Effect of supplemental L-lysine-HCL and corn source on rumen fermentation and amino acid flow to the small intestine

Four lactating Jersey cows fitted with ruminal and duodenal cannulae were used in a 4 x 4 Latin square design trial to determine the effect of supplemental lysine in diets containing dry ground (GC) or steam-flaked (SFC, 360 g/L) corn on ruminal fermentation and amino acid (AA) flow to the duodenum. Supplemental L-lysine-HCL provided 10 g/d of additional Lys to the total mixed rations. There were no interactions between supplemental Lys and corn source. Supplemental Lys increased Lys intake, but did not alter nutrient intake and digestibility or N flow to the duodenum. Intake of dry matter (DM), organic matter (OM), and neutral detergent fiber (NDF) and ruminal digestibility of starch tended to be higher, whereas ruminal digestibility of DM, OM, acid detergent fiber, and NDF was lower for diets supplemented with SFC compared with GC. Whole-tract digestibility was similar for both corn supplements. Ruminal pH and molar proportions of volatile fatty acids were not affected by supplemental Lys or corn source; however, ruminal NH(3) concentrations were lowest when SFC was fed. Intake of N tended to be higher and the flow of total N and individual AA to the duodenum was higher for diets supplemented with SFC. There was a trend for increased flow of microbial N for diets supplemented with SFC. Supplemental L-lysine-HCL did not alter ruminal fermentation, flow of amino acid to the small intestine, or nutrient digestibility, but feeding SFC reduced ruminal fiber digestion and increased microbial protein synthesis and flow of amino acid to the duodenum.     

Site and extent of nutrient digestion in lactating dairy cows fed alfalfa protein concentrate or soybean meal

In vivo and in situ trials were conducted to investigate the utilization of alfalfa protein concentrate as a protein supplement for lactating dairy cows.
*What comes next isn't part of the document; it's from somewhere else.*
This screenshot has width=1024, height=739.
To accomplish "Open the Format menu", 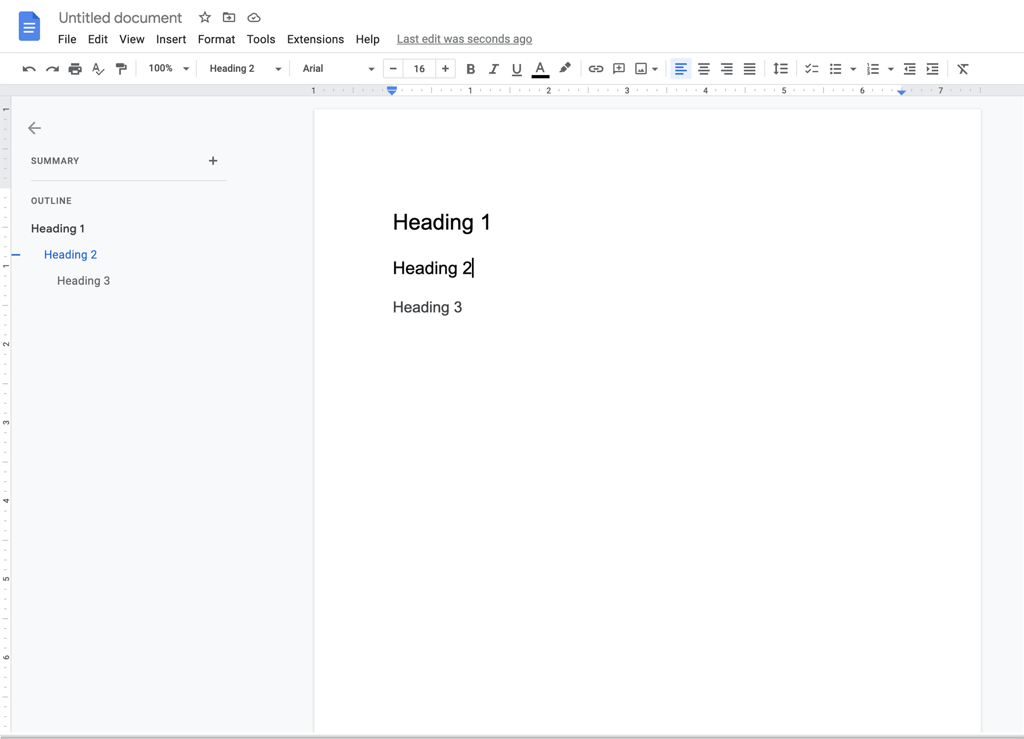I will click(x=216, y=39).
In the in vivo trial, four Holstein cows fitted with ruminal, duodenal, and ileal cannulae were used in a crossover experiment to measure site and extent of nutrient digestion. Isonitrogenous and isoenergetic diets containing alfalfa protein concentrate or soybean meal were fed four times daily. Sixty percent of dietary total N was provided by the test proteins. Ruminal ammonia and total VFA concentrations were lower in cows fed alfalfa protein concentrate. Fractional digestion coefficient of organic matter (52 vs. 43%) and degradation of dietary protein (57 vs. 47%) in the rumen were slightly lower in cows fed alfalfa protein concentrate. The ratio of amino acid flow to the small intestine to dietary intake of amino acid was higher in cows fed alfalfa protein concentrate. In the in situ trial, rate of N disappearance (2.4 vs. 9.5%.h-1) and potential protein degradability (35 vs. 68%) were lower for alfalfa protein concentrate. Results suggest that alfalfa protein concentrate may be more resistant to ruminal degradation than soybean meal and could be utilized as a relatively undegradable protein source for milk production.